I've got to say, I've really been digging listening to The Rolling Stones' classic Exile On Main Street over and over since the reissue came out. Tonight I watched Stones In Exile, the documentary about the album.

The doc was pretty cool, it was interesting to see footage of the era.  But you know Mick Jagger really isn't too into talking about it (in a recent interview he said he didn't know the point of it, other than getting paid, or something like that), and Charlie Watts really really isn't into talking about it. Keith Richards is cool with talking about whatever, but he didn't have any incredible insight, nor did former members Mick Taylor and Bill Wyman, although it was cool to see and hear them in the doc. My favorite parts were the interview segments with Bobby Keys, who played sax on the album (and still plays on their records and tours today). But I enjoyed the doc.

What I loved about the DVD though, was a bonus feature with extended interviews with "Exile fans": Jack White, Sheryl Crow, Liz Phair, and Caleb Followill from Kings Of Leon, as well as Martin Scorsese and Don Was.   I used to do interviews with rock stars, and I often was more interested in talking about things other than themselves - especially music that really, really meant a lot to them. Whoever did these interviews, I was definitely envious of, because these were the types of conversations I loved, back in the day. It was fascinating to see what Exile meant to these folks: to Jack White, it was an album that could confound rock critics, they could no longer box the Stones in. To Sheryl Crow, it was how they looked at the place where she was from, the south. is one of the most proudly modern and commercial artists - but he likes the fact that it is an entire body of work, and part of a greater continuum of work, and one that isn't reliant on having hit singles.  It's the "cool" album to like, because it isn't as well known. Followill, the son of a preacher man, thought it sounded like the devil's music, and loved it.
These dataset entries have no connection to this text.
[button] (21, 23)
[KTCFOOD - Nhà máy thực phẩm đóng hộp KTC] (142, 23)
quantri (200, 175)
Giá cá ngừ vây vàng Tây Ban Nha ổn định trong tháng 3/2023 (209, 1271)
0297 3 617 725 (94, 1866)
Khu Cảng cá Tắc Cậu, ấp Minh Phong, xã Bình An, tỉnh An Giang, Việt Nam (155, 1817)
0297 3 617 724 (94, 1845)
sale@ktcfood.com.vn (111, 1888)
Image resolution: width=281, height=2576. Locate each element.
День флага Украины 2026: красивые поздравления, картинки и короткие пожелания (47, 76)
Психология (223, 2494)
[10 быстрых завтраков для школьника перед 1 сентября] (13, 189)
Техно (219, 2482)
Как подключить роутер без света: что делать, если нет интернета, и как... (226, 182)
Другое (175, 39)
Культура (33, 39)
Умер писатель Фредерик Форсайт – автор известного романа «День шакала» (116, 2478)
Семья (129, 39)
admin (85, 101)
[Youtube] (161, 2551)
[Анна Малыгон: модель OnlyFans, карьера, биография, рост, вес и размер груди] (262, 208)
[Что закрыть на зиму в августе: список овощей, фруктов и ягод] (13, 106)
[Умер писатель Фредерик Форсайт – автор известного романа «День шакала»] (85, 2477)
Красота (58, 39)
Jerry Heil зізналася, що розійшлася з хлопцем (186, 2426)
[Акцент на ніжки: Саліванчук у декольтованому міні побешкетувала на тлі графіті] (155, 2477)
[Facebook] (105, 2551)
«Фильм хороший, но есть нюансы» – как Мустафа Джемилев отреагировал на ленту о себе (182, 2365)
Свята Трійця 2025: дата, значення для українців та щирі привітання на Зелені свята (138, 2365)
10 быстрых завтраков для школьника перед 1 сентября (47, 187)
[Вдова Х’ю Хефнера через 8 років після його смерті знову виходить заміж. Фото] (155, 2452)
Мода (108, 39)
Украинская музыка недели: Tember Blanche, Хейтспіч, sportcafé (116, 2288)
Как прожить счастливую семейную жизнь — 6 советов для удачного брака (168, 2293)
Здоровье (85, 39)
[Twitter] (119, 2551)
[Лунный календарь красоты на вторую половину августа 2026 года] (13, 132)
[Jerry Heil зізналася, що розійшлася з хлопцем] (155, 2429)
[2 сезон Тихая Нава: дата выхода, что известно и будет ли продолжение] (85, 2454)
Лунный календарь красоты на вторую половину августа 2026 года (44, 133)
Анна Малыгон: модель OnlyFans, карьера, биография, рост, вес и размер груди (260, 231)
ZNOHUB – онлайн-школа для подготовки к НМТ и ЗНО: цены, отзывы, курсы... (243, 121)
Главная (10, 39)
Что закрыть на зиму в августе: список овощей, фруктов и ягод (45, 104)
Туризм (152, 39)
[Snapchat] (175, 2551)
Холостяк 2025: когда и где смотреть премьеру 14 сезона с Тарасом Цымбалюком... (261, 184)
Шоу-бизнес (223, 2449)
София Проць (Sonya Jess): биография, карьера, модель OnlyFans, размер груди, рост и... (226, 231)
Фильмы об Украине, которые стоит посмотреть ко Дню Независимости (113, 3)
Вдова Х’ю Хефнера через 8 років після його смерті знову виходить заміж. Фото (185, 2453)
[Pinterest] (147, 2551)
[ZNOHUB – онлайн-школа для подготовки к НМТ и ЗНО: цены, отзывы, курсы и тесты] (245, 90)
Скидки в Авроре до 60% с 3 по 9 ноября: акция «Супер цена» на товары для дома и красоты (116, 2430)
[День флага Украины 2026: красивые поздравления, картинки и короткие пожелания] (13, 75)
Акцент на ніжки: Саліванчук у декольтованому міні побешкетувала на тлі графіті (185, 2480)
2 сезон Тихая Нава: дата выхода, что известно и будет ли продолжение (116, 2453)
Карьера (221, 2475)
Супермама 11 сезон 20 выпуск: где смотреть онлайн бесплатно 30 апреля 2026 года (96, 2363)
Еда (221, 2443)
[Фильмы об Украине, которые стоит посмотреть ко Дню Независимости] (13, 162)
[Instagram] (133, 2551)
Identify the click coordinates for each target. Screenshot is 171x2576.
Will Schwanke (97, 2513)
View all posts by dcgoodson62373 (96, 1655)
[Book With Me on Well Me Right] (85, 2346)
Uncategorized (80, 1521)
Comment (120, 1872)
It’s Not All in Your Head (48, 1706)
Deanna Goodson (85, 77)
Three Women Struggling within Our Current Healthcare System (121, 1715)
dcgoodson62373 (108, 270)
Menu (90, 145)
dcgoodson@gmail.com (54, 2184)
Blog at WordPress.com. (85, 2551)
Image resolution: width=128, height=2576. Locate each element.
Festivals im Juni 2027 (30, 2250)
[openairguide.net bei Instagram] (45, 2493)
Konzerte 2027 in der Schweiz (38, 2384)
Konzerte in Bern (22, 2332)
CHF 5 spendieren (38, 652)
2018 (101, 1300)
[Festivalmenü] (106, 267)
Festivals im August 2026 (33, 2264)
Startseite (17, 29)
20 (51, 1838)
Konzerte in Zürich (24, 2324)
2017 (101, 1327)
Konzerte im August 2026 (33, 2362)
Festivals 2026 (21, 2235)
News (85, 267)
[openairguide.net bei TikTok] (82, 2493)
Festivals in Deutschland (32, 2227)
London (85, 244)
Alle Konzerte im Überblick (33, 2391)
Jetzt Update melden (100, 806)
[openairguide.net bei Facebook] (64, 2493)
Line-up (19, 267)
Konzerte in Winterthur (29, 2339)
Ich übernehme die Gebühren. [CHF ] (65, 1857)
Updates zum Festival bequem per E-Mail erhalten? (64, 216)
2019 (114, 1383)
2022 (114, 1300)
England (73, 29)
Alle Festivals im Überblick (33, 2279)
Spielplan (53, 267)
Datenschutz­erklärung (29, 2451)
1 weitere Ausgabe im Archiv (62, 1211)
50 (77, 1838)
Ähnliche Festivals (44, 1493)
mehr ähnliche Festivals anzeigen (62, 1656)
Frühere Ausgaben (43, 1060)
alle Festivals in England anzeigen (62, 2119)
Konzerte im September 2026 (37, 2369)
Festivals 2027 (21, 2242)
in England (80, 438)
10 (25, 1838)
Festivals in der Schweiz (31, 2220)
Don Was, an artist and producer (who has produced The Stones' records of the past 15 years) can't figure out what is on the essence of the album (which I'm sure some critics will have field day with).  And Liz Phair, as her fans know, has a pretty complex relationship with this particular record. Maybe the doc will get some Stones fans to pick up her debut, the classic Exile In Guyville. I know Mick, Keith and Charlie exec-produced the doc, but I would think that they might be weirded out by all of the things that everybody said about the album - not just Liz (but especially Liz!).

A cynic could say that they selected the artists they interviewed for marketing purposes, but I take a different point of view.  Through these interviews, you really see why the album, and the band is so relevant today. I give the main doc a B but this feature an A.